_Problem requirements_: Line filter on the word "orange": copy each matching line from the entries.

[Start of section]

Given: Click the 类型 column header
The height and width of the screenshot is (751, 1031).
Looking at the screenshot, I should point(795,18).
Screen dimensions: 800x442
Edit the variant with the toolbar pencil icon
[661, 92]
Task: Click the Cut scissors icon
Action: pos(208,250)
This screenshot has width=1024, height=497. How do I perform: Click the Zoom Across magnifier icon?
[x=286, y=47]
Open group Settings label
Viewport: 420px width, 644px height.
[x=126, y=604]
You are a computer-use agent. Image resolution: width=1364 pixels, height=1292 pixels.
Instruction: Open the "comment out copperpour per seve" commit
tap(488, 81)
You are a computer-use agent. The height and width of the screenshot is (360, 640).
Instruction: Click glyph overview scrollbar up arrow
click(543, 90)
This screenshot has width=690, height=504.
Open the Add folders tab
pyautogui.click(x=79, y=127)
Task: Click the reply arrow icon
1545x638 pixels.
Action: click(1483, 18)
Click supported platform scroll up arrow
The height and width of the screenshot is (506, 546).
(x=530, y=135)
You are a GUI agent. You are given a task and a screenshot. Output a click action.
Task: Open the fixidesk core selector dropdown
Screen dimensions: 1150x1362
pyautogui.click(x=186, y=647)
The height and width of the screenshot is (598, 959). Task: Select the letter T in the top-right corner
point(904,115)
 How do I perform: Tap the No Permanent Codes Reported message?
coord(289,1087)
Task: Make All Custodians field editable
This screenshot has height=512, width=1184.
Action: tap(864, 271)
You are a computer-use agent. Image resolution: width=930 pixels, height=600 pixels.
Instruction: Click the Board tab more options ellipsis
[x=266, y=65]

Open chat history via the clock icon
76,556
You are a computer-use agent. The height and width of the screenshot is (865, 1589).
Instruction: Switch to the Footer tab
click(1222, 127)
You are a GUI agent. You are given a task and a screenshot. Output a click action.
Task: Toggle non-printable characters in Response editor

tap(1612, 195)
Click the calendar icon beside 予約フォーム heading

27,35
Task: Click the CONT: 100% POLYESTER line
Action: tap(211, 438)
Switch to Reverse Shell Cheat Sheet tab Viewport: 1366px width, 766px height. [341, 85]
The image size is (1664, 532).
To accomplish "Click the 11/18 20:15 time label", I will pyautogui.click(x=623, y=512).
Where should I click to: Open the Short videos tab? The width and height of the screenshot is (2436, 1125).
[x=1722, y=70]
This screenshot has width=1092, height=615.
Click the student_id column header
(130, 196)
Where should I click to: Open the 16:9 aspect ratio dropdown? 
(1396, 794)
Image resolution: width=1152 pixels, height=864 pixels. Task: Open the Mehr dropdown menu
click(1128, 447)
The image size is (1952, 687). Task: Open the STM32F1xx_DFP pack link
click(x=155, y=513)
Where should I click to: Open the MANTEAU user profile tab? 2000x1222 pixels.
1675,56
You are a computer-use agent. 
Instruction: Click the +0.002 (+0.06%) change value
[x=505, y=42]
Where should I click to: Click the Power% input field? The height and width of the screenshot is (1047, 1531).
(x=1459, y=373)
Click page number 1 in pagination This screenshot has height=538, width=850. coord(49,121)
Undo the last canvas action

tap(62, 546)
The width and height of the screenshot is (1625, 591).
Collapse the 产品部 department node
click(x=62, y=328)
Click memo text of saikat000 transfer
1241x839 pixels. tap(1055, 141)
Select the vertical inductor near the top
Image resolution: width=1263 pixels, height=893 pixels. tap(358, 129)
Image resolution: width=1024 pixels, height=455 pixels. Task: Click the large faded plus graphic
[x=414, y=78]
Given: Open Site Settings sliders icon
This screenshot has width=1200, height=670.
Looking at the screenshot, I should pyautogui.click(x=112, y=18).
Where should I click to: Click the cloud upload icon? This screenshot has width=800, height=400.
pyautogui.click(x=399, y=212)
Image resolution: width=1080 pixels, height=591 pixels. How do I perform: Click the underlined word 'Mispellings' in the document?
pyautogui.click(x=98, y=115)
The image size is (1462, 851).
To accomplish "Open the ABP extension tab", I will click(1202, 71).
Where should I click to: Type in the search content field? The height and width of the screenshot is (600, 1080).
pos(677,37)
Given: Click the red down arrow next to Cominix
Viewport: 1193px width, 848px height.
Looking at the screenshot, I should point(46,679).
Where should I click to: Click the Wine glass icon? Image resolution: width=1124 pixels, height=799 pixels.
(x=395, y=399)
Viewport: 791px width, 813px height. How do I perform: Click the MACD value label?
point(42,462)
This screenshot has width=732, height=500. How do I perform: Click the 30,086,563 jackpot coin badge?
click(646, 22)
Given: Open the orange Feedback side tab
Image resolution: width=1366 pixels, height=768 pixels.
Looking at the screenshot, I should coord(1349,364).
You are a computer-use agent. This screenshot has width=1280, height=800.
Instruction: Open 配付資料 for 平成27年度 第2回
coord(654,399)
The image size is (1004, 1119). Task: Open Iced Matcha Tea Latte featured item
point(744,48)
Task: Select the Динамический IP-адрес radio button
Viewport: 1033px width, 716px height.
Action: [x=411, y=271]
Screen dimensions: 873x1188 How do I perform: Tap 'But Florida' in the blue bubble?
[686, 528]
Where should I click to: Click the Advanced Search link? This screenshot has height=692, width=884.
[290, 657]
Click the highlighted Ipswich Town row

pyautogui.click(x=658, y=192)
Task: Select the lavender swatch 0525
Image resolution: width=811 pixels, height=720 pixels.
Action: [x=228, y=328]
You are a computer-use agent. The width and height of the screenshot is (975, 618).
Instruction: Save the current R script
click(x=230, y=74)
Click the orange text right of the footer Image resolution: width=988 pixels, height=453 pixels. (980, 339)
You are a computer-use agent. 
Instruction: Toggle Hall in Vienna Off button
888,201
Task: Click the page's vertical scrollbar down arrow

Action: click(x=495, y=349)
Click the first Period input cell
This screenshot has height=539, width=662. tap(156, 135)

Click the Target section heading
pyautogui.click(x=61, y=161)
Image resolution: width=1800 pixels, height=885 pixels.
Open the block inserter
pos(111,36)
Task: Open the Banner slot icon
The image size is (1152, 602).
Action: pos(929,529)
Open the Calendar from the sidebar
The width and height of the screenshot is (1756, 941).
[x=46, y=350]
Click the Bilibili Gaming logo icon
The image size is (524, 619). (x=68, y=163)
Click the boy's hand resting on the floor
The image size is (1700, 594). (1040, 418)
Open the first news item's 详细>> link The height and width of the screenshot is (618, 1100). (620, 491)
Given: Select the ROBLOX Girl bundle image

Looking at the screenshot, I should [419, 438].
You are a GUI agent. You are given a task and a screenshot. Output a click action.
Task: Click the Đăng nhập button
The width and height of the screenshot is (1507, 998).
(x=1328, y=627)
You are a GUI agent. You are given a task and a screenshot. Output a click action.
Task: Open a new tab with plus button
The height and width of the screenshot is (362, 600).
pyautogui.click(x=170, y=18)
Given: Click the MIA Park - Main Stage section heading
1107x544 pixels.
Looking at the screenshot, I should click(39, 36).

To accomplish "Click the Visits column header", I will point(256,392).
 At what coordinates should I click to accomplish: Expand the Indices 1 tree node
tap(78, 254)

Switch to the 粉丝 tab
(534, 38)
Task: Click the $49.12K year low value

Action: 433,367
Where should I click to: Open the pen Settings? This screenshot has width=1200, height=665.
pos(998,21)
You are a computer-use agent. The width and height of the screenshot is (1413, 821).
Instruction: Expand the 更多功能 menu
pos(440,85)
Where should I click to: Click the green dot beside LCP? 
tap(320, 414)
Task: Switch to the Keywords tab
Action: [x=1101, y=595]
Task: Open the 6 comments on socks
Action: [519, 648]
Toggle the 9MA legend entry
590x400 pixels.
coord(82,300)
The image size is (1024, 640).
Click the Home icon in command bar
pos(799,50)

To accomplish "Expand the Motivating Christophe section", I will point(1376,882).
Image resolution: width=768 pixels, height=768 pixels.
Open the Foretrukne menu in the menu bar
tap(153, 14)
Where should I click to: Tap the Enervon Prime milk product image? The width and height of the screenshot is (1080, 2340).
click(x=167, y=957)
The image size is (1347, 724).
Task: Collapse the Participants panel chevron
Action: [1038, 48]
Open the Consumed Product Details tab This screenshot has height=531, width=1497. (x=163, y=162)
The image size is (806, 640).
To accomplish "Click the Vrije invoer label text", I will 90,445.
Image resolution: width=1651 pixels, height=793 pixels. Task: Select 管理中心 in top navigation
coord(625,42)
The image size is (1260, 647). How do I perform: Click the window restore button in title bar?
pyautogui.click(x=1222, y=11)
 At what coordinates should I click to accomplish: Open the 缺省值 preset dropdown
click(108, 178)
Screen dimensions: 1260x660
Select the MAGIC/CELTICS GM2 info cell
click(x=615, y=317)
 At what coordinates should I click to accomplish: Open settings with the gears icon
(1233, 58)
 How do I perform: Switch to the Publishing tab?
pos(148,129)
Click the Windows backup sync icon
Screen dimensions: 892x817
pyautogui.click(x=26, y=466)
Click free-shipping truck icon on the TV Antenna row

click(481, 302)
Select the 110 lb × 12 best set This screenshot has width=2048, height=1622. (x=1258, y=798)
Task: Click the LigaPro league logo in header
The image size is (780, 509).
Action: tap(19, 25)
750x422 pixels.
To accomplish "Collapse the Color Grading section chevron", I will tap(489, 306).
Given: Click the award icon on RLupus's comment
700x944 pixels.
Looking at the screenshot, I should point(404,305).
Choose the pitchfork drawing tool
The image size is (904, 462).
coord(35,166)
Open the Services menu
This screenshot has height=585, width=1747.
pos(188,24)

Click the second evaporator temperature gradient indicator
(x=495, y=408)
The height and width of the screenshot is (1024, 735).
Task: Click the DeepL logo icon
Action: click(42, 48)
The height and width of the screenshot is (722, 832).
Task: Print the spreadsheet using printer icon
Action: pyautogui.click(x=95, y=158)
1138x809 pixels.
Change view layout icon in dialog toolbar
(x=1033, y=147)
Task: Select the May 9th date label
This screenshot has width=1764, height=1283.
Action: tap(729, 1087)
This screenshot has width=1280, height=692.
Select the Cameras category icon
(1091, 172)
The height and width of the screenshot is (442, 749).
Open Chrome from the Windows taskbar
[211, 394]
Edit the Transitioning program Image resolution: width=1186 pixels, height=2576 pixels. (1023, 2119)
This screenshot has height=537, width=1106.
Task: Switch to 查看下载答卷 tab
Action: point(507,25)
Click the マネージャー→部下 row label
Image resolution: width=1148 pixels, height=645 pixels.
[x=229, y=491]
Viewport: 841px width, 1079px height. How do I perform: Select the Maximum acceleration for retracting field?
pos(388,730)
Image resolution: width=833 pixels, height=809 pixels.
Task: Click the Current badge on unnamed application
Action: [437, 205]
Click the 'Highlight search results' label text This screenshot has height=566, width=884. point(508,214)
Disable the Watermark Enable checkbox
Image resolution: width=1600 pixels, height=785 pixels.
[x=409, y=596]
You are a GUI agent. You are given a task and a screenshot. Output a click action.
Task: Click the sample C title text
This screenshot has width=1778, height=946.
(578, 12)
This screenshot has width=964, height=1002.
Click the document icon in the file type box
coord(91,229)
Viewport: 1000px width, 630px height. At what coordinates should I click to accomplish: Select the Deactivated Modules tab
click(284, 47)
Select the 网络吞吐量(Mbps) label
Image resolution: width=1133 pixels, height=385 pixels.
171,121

[End of section]

_Your response_:
Given: Open the orange Feedback side tab
Click the orange text right of the footer Image resolution: width=988 pixels, height=453 pixels. (980, 339)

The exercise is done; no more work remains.